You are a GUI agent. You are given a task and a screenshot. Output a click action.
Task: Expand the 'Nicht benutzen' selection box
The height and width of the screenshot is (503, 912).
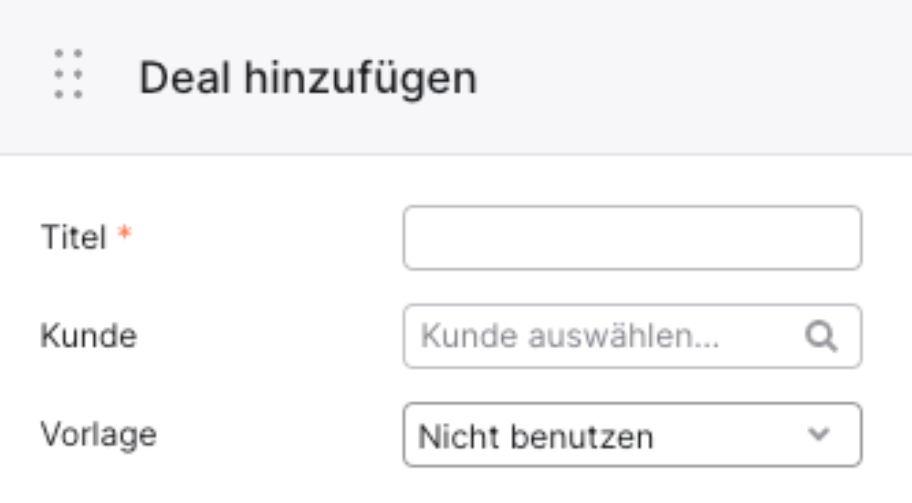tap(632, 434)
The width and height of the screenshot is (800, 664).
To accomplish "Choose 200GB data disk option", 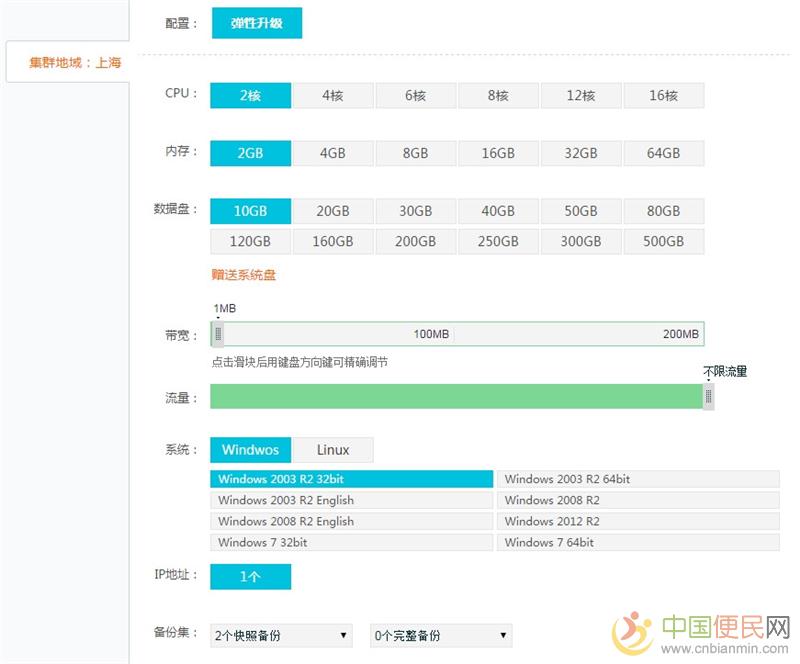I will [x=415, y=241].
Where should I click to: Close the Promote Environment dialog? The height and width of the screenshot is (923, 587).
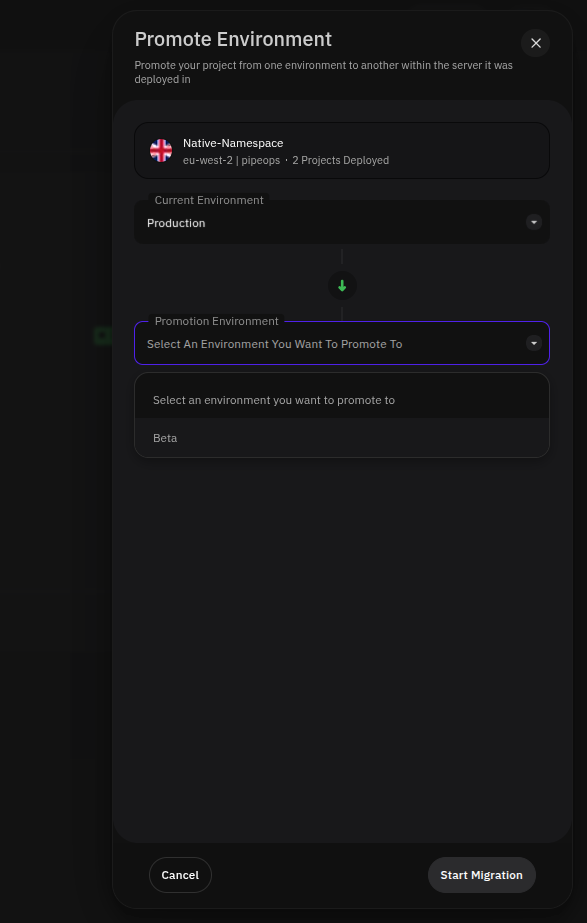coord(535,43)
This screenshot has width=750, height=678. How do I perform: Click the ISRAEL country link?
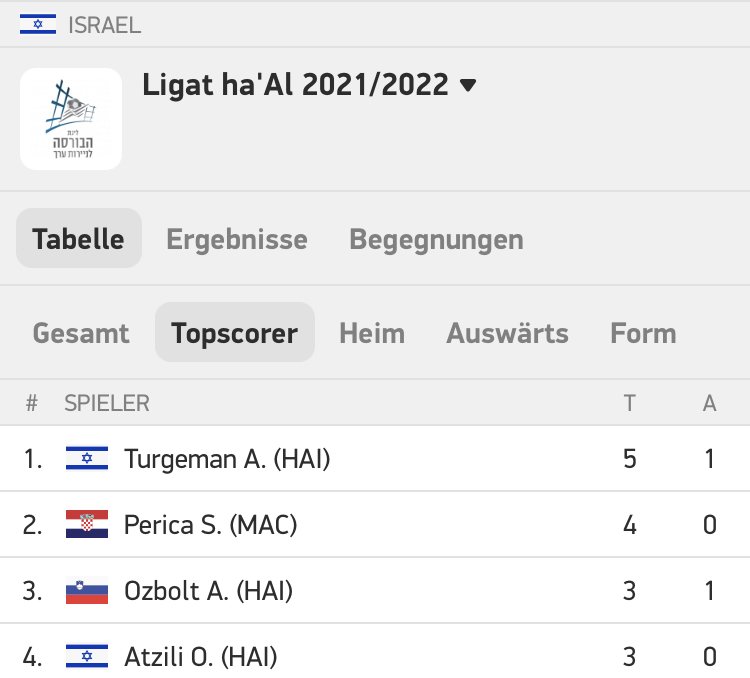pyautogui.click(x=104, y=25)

WHAT THE TASK ASKS - Nothing but the lines from the one containing "This screenshot has" through the end of the listing should be printed, each exactly as it appears and without pictures.

PROBLEM SOLUTION -
This screenshot has width=750, height=678. How do I perform: Click the ISRAEL country link?
pyautogui.click(x=104, y=25)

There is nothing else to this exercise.